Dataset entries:

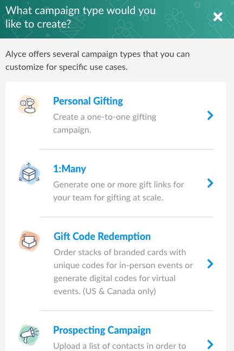
Task: Select the 1:Many campaign title
Action: coord(69,168)
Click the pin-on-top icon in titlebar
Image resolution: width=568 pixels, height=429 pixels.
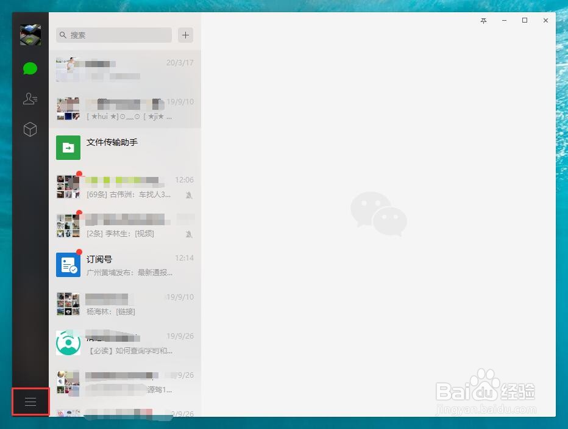pos(483,20)
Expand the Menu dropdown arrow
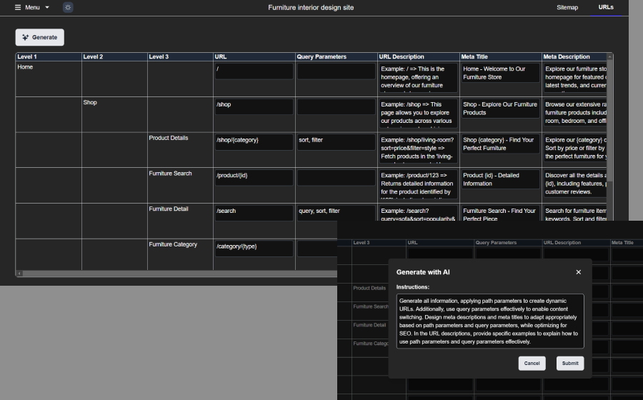 coord(47,7)
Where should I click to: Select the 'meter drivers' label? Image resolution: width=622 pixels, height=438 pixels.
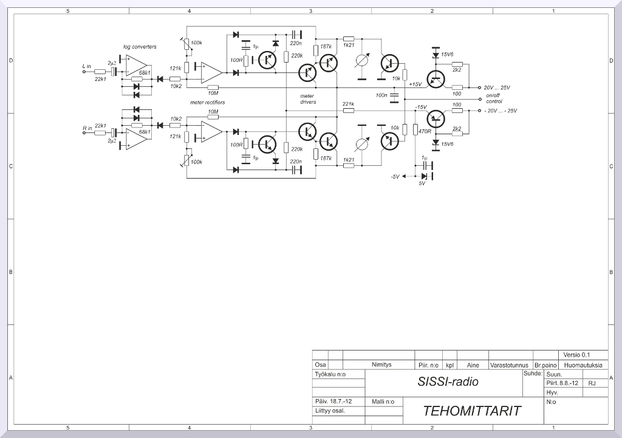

| Work request |
Word for word, restate the lines from the line with "Image resolution: width=568" through the last line of the entries, and nothing beyond them. Omit pictures.

| Reply to the exercise |
Image resolution: width=568 pixels, height=429 pixels.
pos(483,20)
Expand the Menu dropdown arrow
 coord(47,7)
Where should I click to: Select the 'meter drivers' label? Image resolution: width=622 pixels, height=438 pixels.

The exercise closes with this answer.